Impact of harmonic pitch functions on performance of Darrieus wind turbine

Abstract

Abstract Wind power is known as a promising renewable energy source without any environmental pollution. Increasing efficiency of wind turbines plays a vital role in wind energy applications, approving their high efficiency and cost-effectiveness. Variable pitch angle approaches are one of the best strategies for improving the performance and self-start ability of Darrieus turbines and delaying the start of dynamic stall phenomena. However, although this method has been successfully used on several occasions, it has not yet been investigated for various complicated variable pitch functions in different amplitudes. Therefore, the present study analyzed the relationship between the angle of attack and self-starting performance of H-type vertical axis wind turbine.

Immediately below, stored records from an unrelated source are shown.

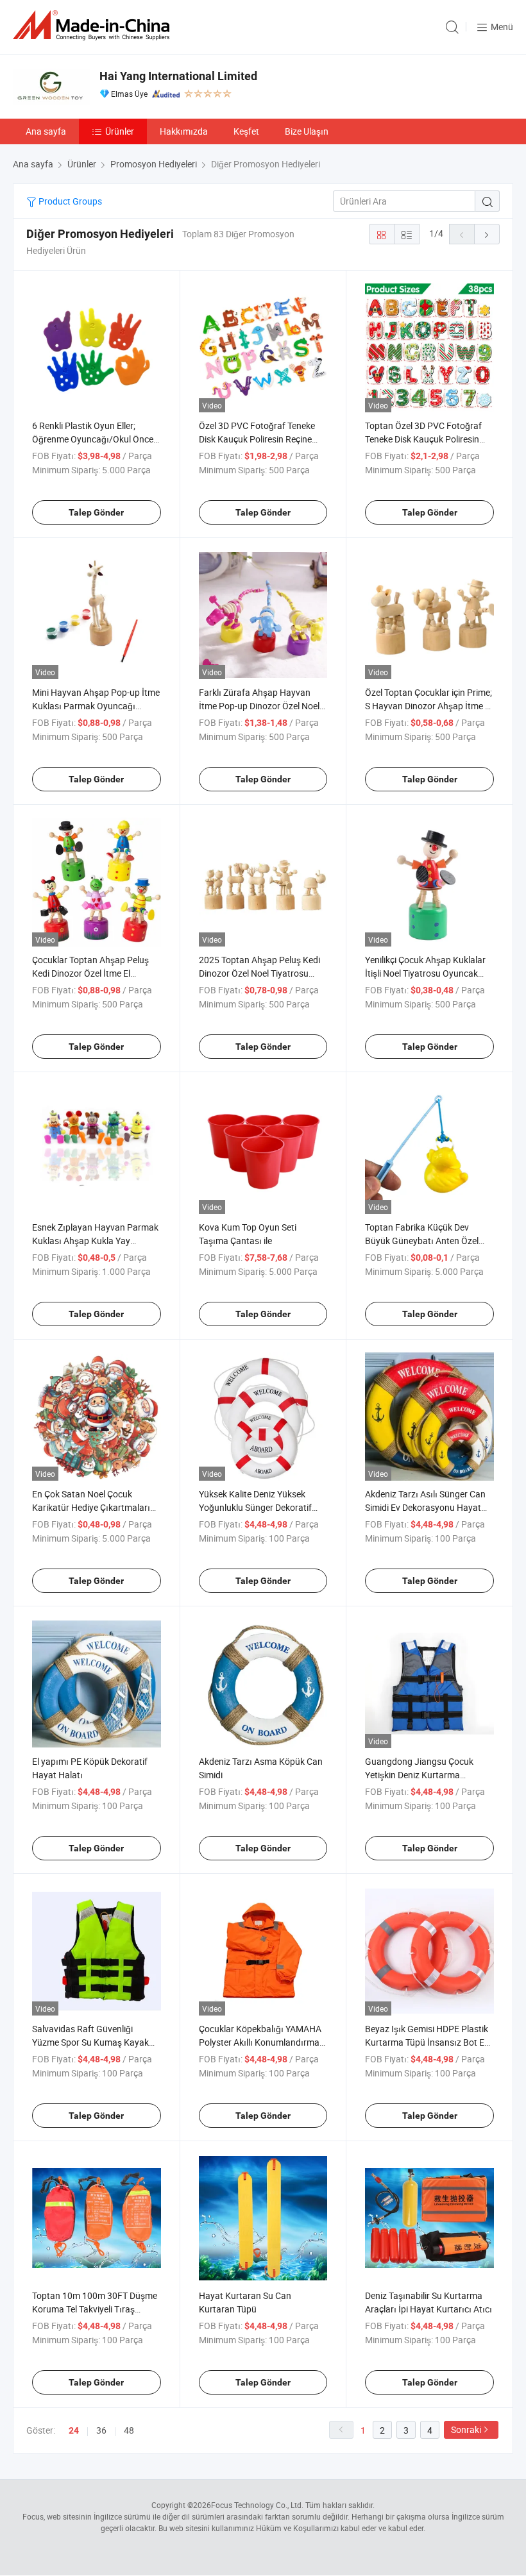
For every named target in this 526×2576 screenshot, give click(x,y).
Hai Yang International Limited (178, 76)
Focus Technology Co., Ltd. (257, 2505)
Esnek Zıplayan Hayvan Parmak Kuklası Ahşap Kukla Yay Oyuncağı (95, 1240)
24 (74, 2430)
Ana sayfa (46, 131)
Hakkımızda (184, 131)
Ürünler (119, 131)
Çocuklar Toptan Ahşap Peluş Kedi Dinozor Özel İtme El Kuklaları (90, 973)
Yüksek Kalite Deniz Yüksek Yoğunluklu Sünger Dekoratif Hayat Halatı (255, 1507)
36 (101, 2430)
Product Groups (69, 201)
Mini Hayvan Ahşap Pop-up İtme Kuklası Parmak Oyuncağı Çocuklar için (96, 705)
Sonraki (466, 2429)
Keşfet (246, 131)
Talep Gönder (96, 512)
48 (129, 2430)
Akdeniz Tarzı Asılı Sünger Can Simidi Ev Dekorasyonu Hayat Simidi (425, 1507)
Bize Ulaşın (306, 131)
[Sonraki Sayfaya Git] (487, 234)
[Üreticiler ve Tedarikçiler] (93, 25)
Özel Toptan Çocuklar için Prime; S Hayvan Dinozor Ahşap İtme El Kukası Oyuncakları (428, 705)
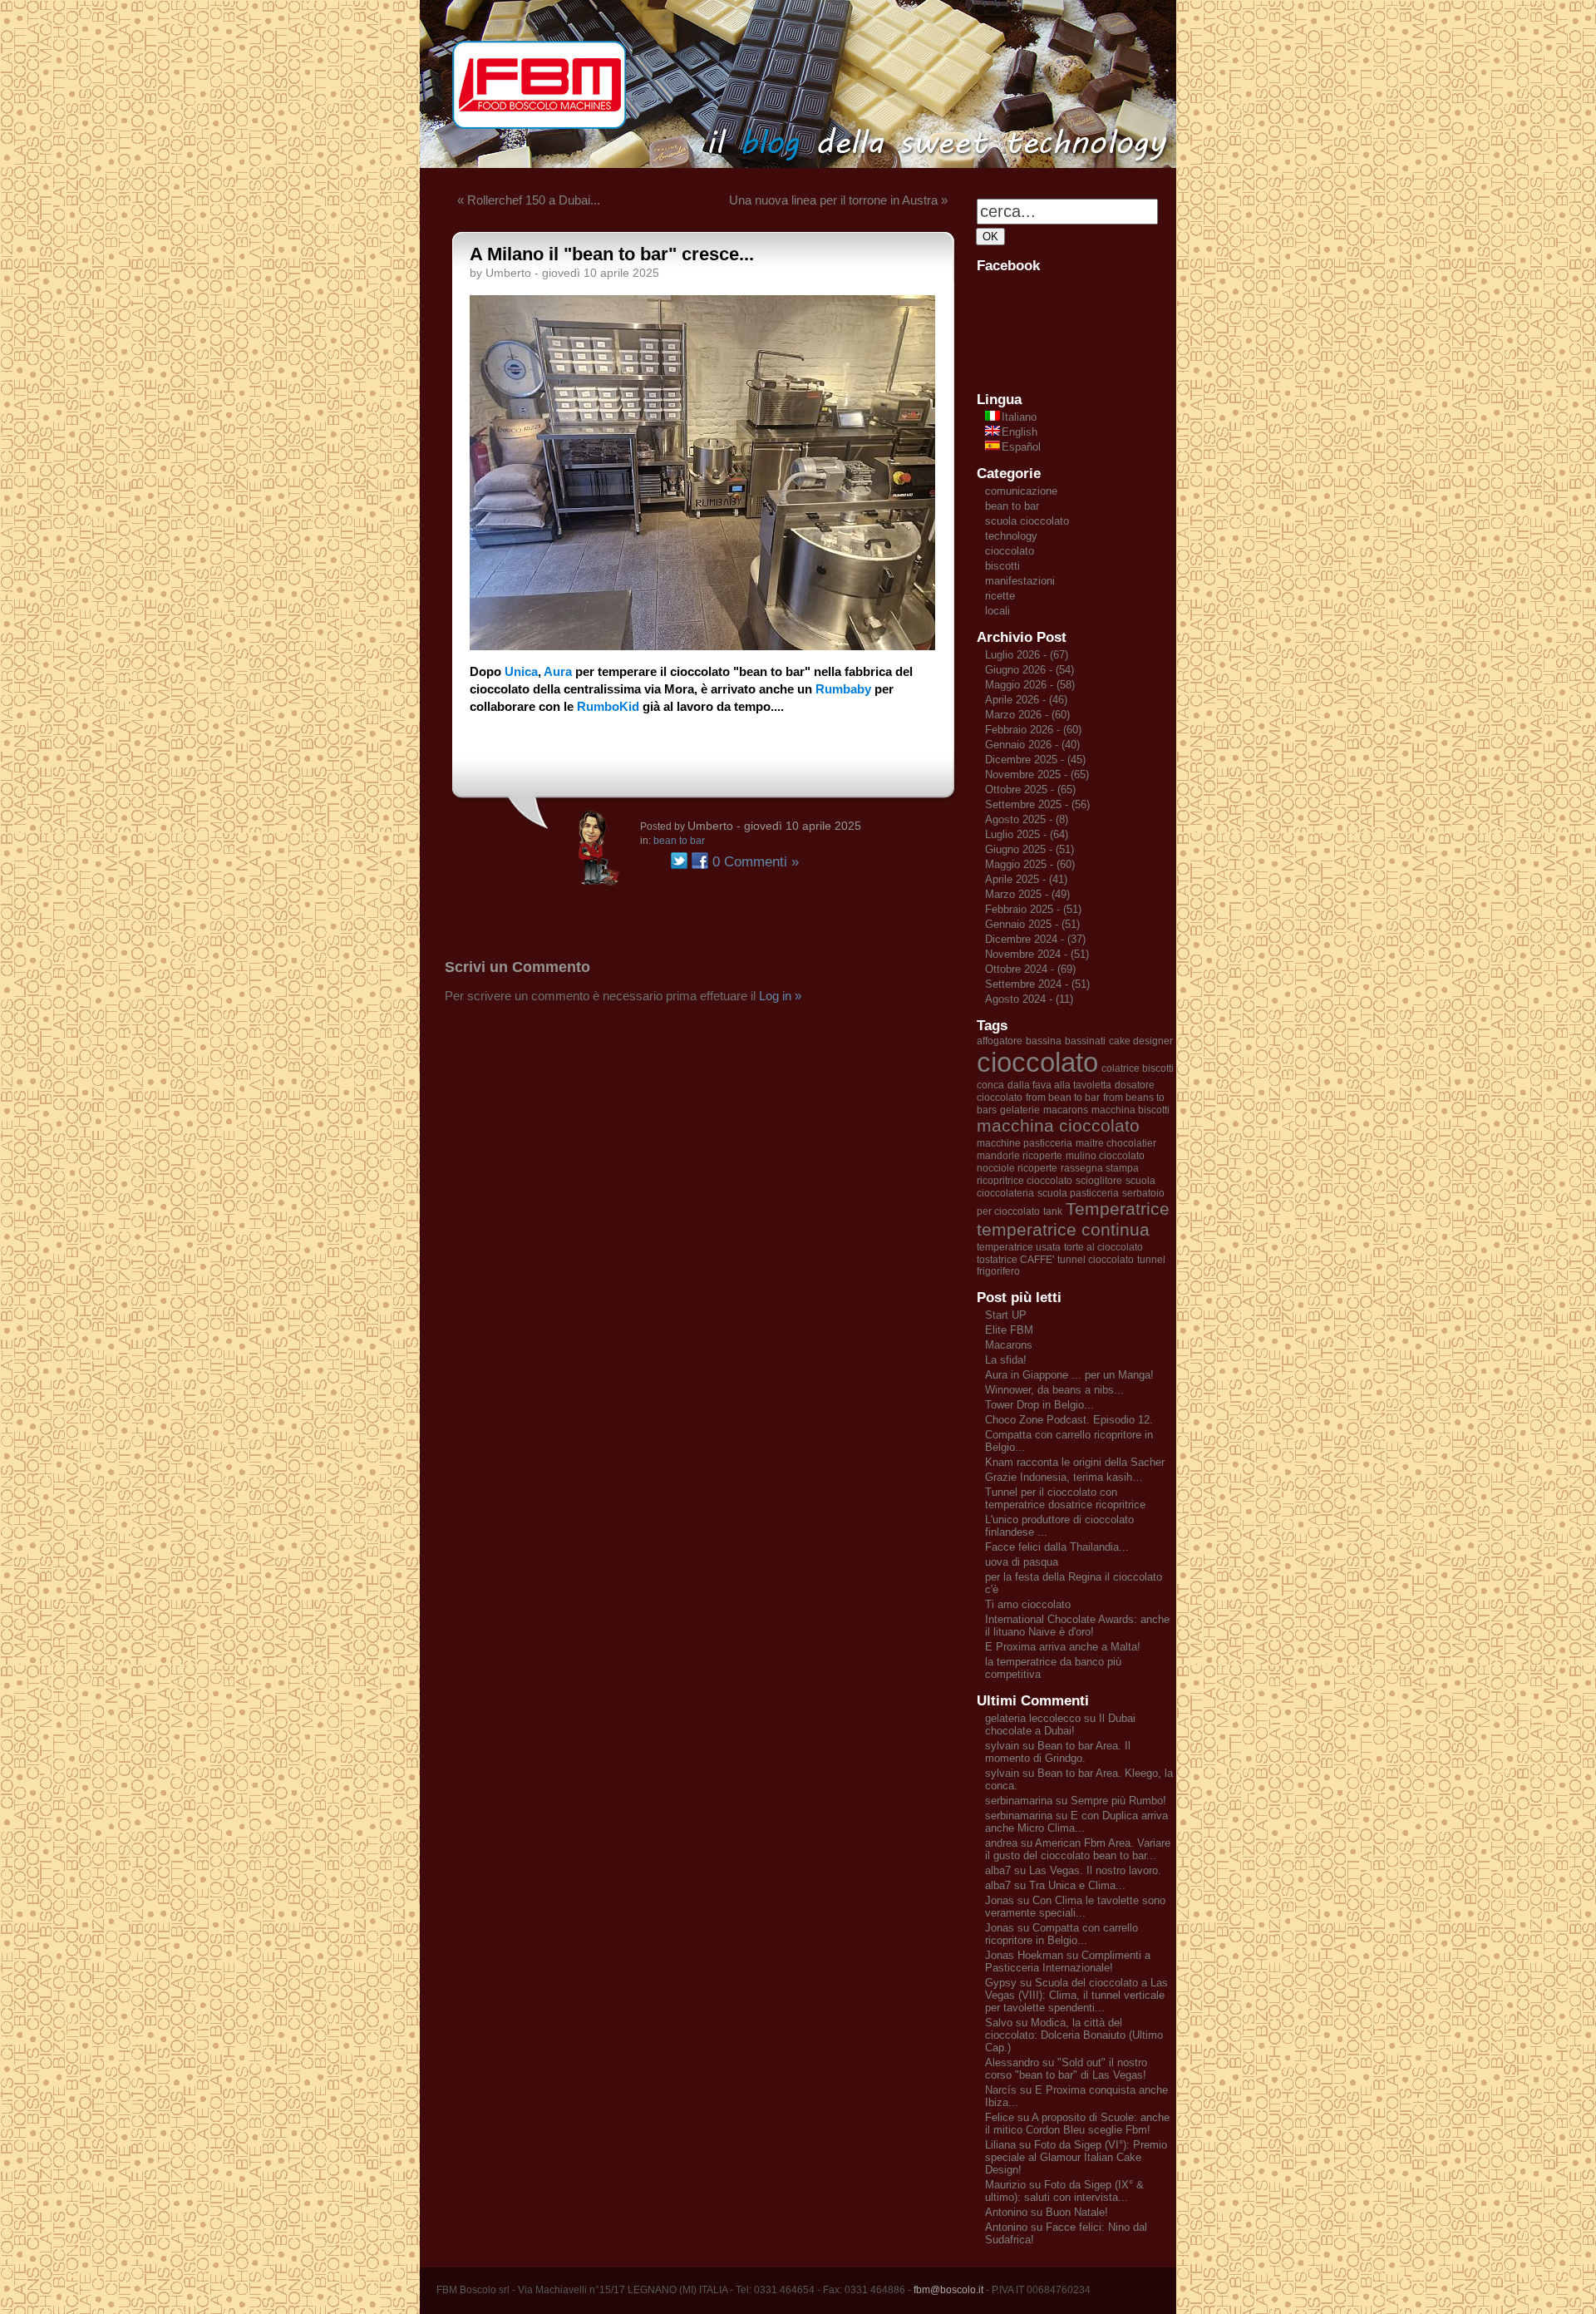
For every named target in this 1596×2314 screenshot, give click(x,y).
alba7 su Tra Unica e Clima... (1055, 1885)
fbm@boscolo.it (948, 2290)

Four pitch functions (cases 1, 2, 3 and Sinusoidal pitch) with four amplitudes; 0°, 3°, 10°, and 20° were selected, and two-dimensional CFD (Computational Fluid Dynamics) modeling was developed to predict flow behavior around the turbine blades. The results showed that the best variable pitch function could reduce the blade angle of attack in the upstream phase while increases the angle of attack in the downstream stage. In all cases, the amplitude of 3 ° has an excellent performance compared to other amplitudes. Also, compared to other pitch angles, Case 1 could reduce the time required for starting and with an increase of 34% in power, so it is strongly recommended for implementing in conventional turbines. Simulations also indicated that in azimuth angles between 90° and 100°, and between 45° and 60° turbine has the best and worst self-starting performance, respectively.